Work request 1:
Please copy the part of the dissertation abstract that opens with the words containing "Second Advisor" and closes with "providing structural support.", swapping "lithium-ion batteries" for "sodium-ion batteries".
Work request 2:
According to the dissertation abstract, why were the anode and the cathode each examined under a scanning electron microscope?

Date of Award

8-16-2024

Document Type

Open Access Dissertation

Department

Chemical Engineering

First Advisor

Ralph White

Second Advisor

William E. Mustain

Abstract

Increasing demand for lithium-ion batteries in electric vehicles, portable electronics, and electric aircraft is a driving force for the expansion in new battery architectures to achieve higher gravimetric and volumetric efficiencies. In practice, maximizing energy density can be achieved by introducing state-of-the-art materials to increase the capacity of cells or by reducing the system's mass by incorporating lightweight structural materials. An alternative approach is to develop systems capable of performing multiple functions simultaneously that combine mono-functions of the battery and vehicular structure in a multifunctional component capable of storing electrical energy and providing structural support.

The initial focus of this study describes a dip-coating method of applying an active material to commercially available intermediate modulus carbon fibers. A suite of tools is developed to assist with the handling and coating of carbon fiber tows to create disk electrodes. Specimens of carbon fiber were dip-coated with a slurry consisting of LFP, carbon black, and polyvinylidene fluoride. Cyclic voltammetry sweeps were performed on cells to determine suitable cycling potential limits, followed by galvanostatic cycling. Then, both the anode and cathode were examined under a scanning electron microscope to establish a benchmark (anode) to compare surface topologies and analyze the quality of the active material applied via dip-coating (cathode).

A secondary focus was to analyze the energy density of three additional active materials, namely LCO, NCA, and NMC to compare performance with LFP at a rate of C/5. The cells were prepared with a polymer separator and liquid electrolytes and assembled in 2025-coin cells. Finally, visual and elemental analysis were performed via scanning electron microscope (SEM) and energy-dispersive x-ray (EDX) confirming desirable surface coverage and successful transfer of the active materials onto the carbon fiber tows.

Material supplied:
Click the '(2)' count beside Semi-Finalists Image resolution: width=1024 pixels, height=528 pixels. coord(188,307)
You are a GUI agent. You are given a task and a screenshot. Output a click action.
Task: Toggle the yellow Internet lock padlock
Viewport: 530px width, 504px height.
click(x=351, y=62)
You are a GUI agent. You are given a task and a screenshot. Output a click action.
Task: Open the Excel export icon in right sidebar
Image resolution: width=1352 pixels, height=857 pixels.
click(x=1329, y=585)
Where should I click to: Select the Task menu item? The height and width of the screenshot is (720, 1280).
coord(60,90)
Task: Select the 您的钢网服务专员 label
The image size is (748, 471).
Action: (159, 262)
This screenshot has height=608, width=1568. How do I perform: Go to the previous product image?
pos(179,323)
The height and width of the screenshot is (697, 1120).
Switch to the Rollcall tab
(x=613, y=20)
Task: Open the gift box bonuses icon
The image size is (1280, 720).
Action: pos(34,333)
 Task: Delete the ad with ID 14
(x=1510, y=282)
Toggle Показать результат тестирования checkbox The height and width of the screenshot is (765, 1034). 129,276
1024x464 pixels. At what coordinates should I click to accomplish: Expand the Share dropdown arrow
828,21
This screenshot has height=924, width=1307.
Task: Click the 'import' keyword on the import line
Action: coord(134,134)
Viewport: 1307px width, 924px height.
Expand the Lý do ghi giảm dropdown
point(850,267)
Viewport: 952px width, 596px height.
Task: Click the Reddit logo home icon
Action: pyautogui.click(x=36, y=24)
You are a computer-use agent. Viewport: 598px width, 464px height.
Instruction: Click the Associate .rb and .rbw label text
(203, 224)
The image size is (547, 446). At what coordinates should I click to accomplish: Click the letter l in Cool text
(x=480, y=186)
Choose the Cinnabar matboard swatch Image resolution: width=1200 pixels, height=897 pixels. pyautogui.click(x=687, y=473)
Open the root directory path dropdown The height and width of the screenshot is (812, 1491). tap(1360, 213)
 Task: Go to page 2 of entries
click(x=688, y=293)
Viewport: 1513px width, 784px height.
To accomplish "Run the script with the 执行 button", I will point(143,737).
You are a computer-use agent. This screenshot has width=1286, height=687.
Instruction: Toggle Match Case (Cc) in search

Expected answer 1:
Second Advisor

William E. Mustain

Abstract

Increasing demand for sodium-ion batteries in electric vehicles, portable electronics, and electric aircraft is a driving force for the expansion in new battery architectures to achieve higher gravimetric and volumetric efficiencies. In practice, maximizing energy density can be achieved by introducing state-of-the-art materials to increase the capacity of cells or by reducing the system's mass by incorporating lightweight structural materials. An alternative approach is to develop systems capable of performing multiple functions simultaneously that combine mono-functions of the battery and vehicular structure in a multifunctional component capable of storing electrical energy and providing structural support.

Expected answer 2:
The anode was examined to establish a benchmark for comparing surface topologies. The cathode was examined to analyze the quality of the active material applied to it by dip-coating.